Lapkesdam NU Kepsul Soroti Maslah Perairan Natuna

Lapkesdam NU Kepsul Soroti Maslah Perairan Natuna

Smallest Font
Largest Font

LIPUTAN12.ID|KEPSUL – Lembaga Kajian dan Pengembangan Sumber Daya Manusia Nahdlatul Ulama (Lapkesdam-NU) Kabupaten Kepulauan Sula Provinsi Maluku Utara meminta pemerintah untuk tegas menghadapi China terkait konflik teritorial di perairan Natuna.

Hal itu dikatakan Ketua LAKPESDAM-NU Amirudin SA Ahmad, menindaklanjuti sikap Pengurus Besar Nahdlatul Ulama (PBNU). Menurut Amirudin, pemerintah jangan mengendurkan ketegasannya meskipun saat ini China, menjadi investor terbesar ketiga di Indonesia.

“Pemerintah harus tegas menyelesaikan pekara ini. Dengan ketegasanlah pemerintah akan semakin berwibawa di mata dunia, dan China biar tak mengulangi perbuatannya ini lagi,” ungkap Amirudin melalu pesan singkat Messengger, Rabu (8/1/2020).

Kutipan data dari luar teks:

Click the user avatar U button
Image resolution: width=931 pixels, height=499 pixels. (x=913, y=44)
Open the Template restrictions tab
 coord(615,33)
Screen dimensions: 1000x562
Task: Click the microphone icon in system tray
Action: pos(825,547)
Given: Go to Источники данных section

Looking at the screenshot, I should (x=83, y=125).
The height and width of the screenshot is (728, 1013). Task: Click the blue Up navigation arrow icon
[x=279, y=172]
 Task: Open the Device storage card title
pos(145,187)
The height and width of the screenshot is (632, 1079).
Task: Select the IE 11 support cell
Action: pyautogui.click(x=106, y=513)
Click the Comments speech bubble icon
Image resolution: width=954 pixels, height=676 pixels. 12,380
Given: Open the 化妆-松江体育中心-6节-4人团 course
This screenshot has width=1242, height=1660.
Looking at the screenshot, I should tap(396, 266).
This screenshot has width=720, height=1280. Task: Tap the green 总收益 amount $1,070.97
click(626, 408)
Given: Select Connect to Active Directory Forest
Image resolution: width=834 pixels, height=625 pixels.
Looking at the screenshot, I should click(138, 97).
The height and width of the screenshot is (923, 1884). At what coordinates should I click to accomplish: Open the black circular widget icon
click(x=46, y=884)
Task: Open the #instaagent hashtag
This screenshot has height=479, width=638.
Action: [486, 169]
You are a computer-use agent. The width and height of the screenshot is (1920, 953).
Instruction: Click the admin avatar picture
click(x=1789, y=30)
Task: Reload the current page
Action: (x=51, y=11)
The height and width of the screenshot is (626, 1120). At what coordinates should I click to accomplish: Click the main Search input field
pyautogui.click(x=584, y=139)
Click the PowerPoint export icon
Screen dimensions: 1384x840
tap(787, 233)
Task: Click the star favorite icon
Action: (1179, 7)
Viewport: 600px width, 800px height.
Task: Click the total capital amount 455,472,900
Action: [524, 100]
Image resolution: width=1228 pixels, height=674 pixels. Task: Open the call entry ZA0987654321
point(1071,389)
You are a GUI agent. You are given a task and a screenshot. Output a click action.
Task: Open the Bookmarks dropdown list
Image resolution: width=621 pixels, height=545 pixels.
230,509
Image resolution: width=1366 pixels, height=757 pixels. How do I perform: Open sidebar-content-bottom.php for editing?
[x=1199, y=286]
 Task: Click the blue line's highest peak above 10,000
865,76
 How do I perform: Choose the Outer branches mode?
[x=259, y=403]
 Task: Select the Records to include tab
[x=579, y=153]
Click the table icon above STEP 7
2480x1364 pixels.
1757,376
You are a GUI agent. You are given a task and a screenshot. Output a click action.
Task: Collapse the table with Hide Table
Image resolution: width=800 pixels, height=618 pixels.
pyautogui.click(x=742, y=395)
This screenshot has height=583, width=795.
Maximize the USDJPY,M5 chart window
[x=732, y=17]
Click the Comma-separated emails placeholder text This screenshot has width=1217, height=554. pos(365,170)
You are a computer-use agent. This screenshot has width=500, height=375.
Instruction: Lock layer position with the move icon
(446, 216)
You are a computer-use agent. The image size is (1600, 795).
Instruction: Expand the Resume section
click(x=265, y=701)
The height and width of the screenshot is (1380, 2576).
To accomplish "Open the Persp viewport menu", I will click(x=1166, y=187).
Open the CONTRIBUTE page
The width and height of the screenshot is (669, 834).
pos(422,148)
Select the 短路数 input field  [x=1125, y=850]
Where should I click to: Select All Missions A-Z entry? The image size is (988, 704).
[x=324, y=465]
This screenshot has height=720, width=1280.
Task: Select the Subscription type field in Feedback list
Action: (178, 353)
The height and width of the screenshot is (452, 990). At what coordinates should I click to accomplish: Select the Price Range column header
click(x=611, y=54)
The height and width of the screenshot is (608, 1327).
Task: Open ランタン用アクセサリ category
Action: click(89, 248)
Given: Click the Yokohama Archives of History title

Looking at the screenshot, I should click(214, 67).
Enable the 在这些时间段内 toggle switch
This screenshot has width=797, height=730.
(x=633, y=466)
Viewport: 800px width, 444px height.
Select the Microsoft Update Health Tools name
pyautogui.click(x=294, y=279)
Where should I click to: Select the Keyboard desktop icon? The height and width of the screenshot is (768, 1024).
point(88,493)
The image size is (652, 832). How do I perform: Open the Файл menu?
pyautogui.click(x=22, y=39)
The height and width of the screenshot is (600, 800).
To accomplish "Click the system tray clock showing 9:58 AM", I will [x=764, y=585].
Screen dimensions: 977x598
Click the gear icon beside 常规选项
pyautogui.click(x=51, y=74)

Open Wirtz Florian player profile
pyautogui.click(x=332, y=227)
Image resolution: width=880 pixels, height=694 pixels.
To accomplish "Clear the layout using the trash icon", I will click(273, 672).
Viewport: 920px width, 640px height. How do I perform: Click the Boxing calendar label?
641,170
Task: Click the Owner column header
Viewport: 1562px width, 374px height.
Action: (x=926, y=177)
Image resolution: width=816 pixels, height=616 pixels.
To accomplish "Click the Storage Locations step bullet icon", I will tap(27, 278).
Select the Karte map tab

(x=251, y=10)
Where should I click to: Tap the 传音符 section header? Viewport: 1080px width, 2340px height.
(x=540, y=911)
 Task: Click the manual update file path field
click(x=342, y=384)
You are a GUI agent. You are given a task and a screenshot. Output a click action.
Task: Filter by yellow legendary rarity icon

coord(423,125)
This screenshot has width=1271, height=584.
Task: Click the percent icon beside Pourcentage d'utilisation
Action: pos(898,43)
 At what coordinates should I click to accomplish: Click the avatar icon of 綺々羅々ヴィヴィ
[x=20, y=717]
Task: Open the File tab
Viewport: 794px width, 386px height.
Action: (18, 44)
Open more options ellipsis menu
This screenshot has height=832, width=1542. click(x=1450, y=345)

“Jika ada lagi kapan China yang masuk ke teritorial Indonesia, tenggelamkan saja,” sambungnya.

Amirudin mengaku, pihaknya hingga kini masih menunggu sikap Pemerintah RI dan itikad baik China untuk meminta maaf terkait persoalan ini.

“Bila tidak juga selesai persoalan, LAKPESDAM-NU Kepulauan Sula menyerukan untuk melakukan unjuk rasa di depan kantor Konsulat China yang terletak di Setiap Wilayah di Indonesia,” tegasnya.

Selain itu, ia juga menyarankan Pemerintah RI segera mengambil Sikap Tegas Terhadap Duta Besar China di Indonesia

“Kita minta pemerintah segera lakukan dialog ke Duta Besar China di Jakarta untuk memberikan masukan yang konstruktif. Bila tidak diindahkan lebih baik pemerintah mengusir Duta Besar China dari republik ini,” tukas Amirudin.

Perlu diketahui bahwa sebelumnya, Ketua Umum PBNU Kiyai Haji Said Aqil Siradj melalui keterangan tertulisnya meminta Pemerintah RI untuk tak bersikap lembek kepada China.

Said menyatakan Kepulauan Natuna masuk dalam 200 mil laut Zona Ekonomi Eksklusif (ZEE) yang telah diratifikasi sejak 1994.

Karena itu tindakan coast guard China mengawal kapal nelayan berbendera China di perairan Natuna sebagai bentuk provokasi politik yang tidak bisa diterima.